You can see , The first step of double pointer is to sort the array , This will directly disrupt the order of the original array , So even if you get satisfied targe Two data of , It also needs to pass index Function mapping back

class Solution:
    def twoSum(self, nums: List[int], target: int) -> List[int]:
        arr = zip(nums,range(len(nums)))
        arr = sorted(arr, key=lambda x:x[0])
        l,r=0,len(nums)-1
        while l < r:
            print(l,r)
            if arr[l][0]+arr[r][0]>target:r-=1
            elif arr[l][0]+arr[r][0]<target:l+=1
            else: return arr[l][1],arr[r][1]

3. hash

Then I looked at another solution , It's also very clever , Use hash Table to store data . For a number in the array nums[i], We need to find a number that satisfies target-nums[i], That is to find whether there is a number in the original array nums[j]=target-nums[i], This turns into a search problem .

Sum of three numbers

Give you one containing n Array of integers nums, Judge nums Are there three elements in a,b,c , bring a + b + c = 0 ？ Please find out all and for 0 Triple without repetition .
Be careful ： Answer cannot contain duplicate triples .

Example 1：
Input ：nums = [-1,0,1,2,-1,-4]
Output ：[[-1,-1,2],[-1,0,1]]

1. Three levels of circulation （ Violent algorithms are fearless ）

The most direct idea is three levels for Loop to solve the combination of three arrays . However, during debugging, it is found that the same elements will appear in the array , This will lead to repeated results , For example 1, Due to repetition -1, Therefore, repetition also occurs in the process of circulation , That is the first one. -1 And the second -1 Can and 0,1 The combination meets the result , So twice .
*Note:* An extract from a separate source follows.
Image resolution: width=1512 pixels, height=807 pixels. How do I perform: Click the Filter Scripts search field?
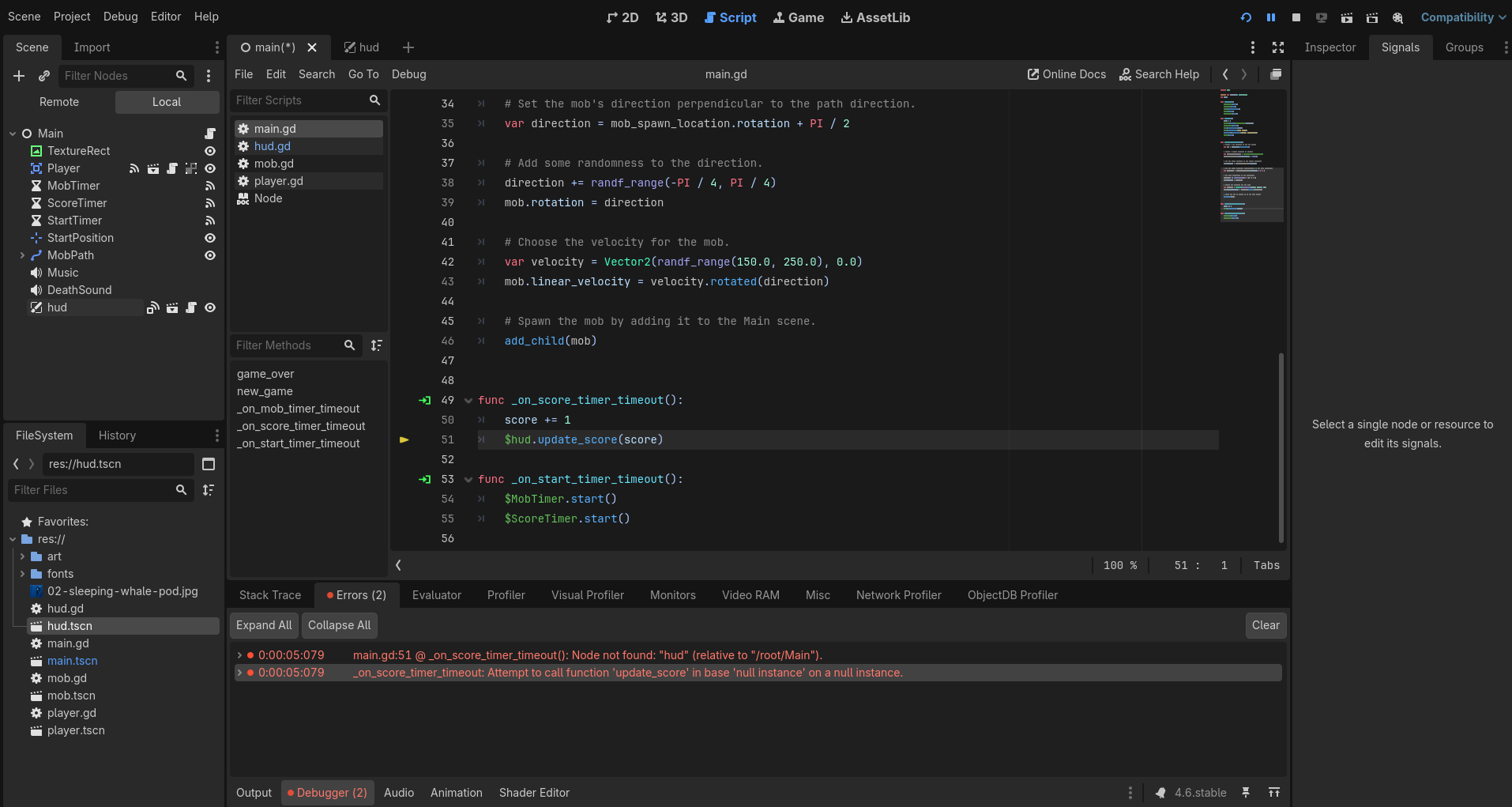[300, 100]
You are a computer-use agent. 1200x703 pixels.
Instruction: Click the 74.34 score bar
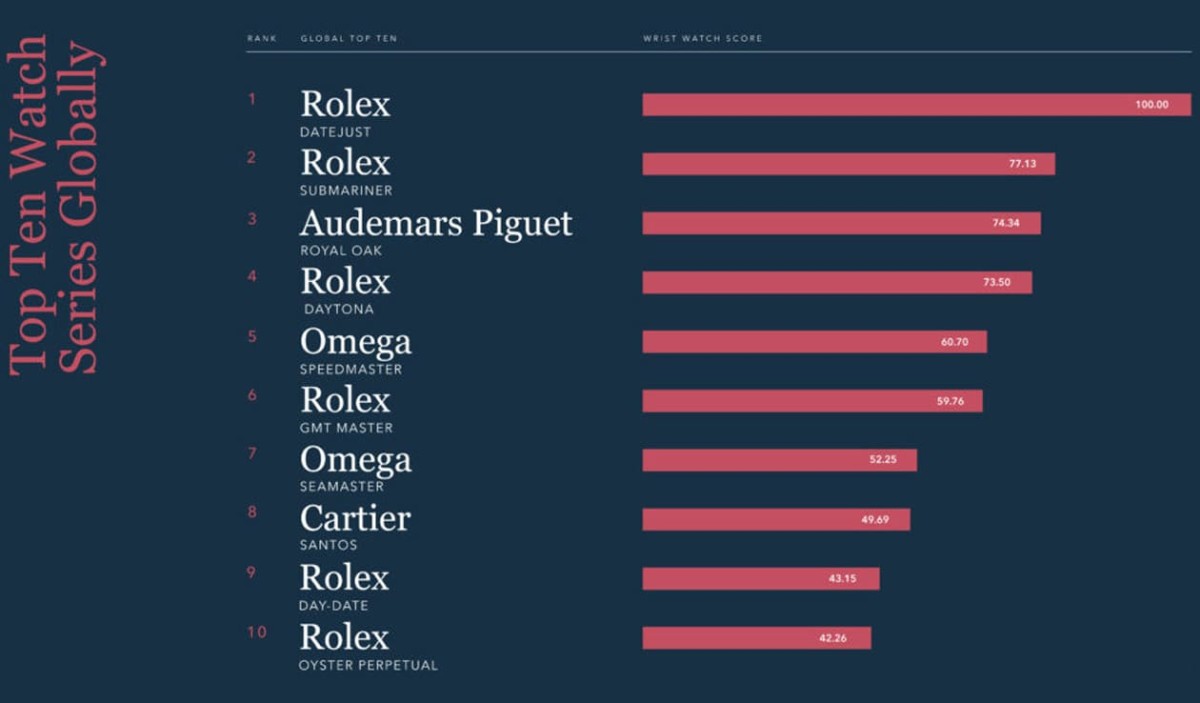[x=841, y=223]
[[-1,0,1],[-1,2,-1],[0,1,-1]]

class Solution:
    def threeSum(self, nums: List[int]) -> List[List[int]]:
        res = []
        n = len(nums)
        for i in range(n):
            for j in range(i+1,n):
                for k in range(j+1,n):
                    if nums[i] + nums[j] + nums[k] == 0:
                        res.append([nums[i],nums[j],nums[k]])
        return res

We can deal with the repetition problem by sorting the array , You can see there are two -1, I marked it in red and green respectively .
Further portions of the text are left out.